An API is a contract, not a piece of code
Why the interface between systems matters more than the implementation behind it, and what that means for how you manage integrations.
When a technical team tells a business owner "we need to design the API for this", the usual reaction is a nod and a mental note to let the engineers handle it. The word itself sounds deeply technical. But the decisions made at that stage often determine whether integrations hold up for three years or require expensive rewrites every six months.
An API is not a piece of code. It is a contract between two systems - or two teams - about what data passes between them, in what shape, and under what rules. Like any contract, it is much harder to change after both sides have started relying on it.
What an API contract actually covers
A well-specified API describes three things: the shape of requests (what you can send), the shape of responses (what you will get back), and the rules around errors (what happens when something goes wrong). That last part is usually the least thought-through, and the most expensive to ignore.
When teams treat the API as implementation detail rather than contract, they tend to build tight coupling by accident. One service starts relying on a field that was never formally part of the agreement, another team renames that field, and integrations begin failing in ways that are hard to trace. The same discipline that makes external APIs stable is the reason internal integrations should be structured from the start as managed contracts, not informal connections between teams.
Why versioning is a business decision
API versioning - keeping v1, v2, v3 routes - is often treated as a developer housekeeping task. In practice it is a compatibility promise: "we will not break your integration without warning." That promise has a cost, because maintaining old versions alongside new ones takes time, but breaking it also has a cost in failed integrations and scrambled partners.
The decision about how long to support old API versions, and under what conditions to retire them, belongs to whoever owns the partner relationships, not just to the engineering team. I have seen companies lose integrations because engineers deprecated a route on a timeline nobody had communicated to the business side.

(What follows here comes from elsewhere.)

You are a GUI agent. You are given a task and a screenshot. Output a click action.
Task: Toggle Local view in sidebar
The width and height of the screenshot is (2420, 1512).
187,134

Internal APIs matter as much as external ones
Most of the conversation about API design focuses on external APIs - things exposed to third-party developers or partners. But internal APIs, the interfaces between your own services and systems, carry the same risks.

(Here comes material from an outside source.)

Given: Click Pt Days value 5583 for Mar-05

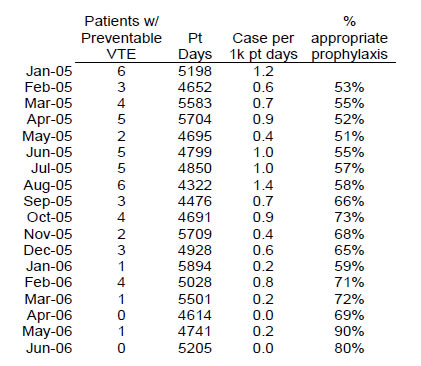Looking at the screenshot, I should [195, 103].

When a billing service and an ordering service communicate through an informal internal interface that nobody documented as a contract, you end up with the same fragility as with a poorly designed external API. Changes propagate in unexpected directions. Someone modifies the billing service and does not realise that three other systems depend on a specific field format.
The sign that API design went wrong
The clearest sign is when a change to one system requires simultaneous changes in five other places just to keep things running. That pattern - coordinated deploys, "you cannot release this until the other team releases that" - usually means the contract between systems was never cleanly drawn.

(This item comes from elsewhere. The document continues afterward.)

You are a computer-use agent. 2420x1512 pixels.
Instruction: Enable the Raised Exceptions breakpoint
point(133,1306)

It does not require a major re-architecture to fix. It requires treating the interface as the primary design artifact, rather than an afterthought to the implementation.
A practical starting point
When starting any new integration - whether between your own services or with a partner - I find it useful to write down the contract first in plain language before any code is written: what does the sending side promise to send, what does the receiving side promise to handle, and what do both sides agree to do when the data does not arrive as expected.
That document, even if it is just a page, forces the important conversations early and saves time that would otherwise be spent debugging mysterious failures later.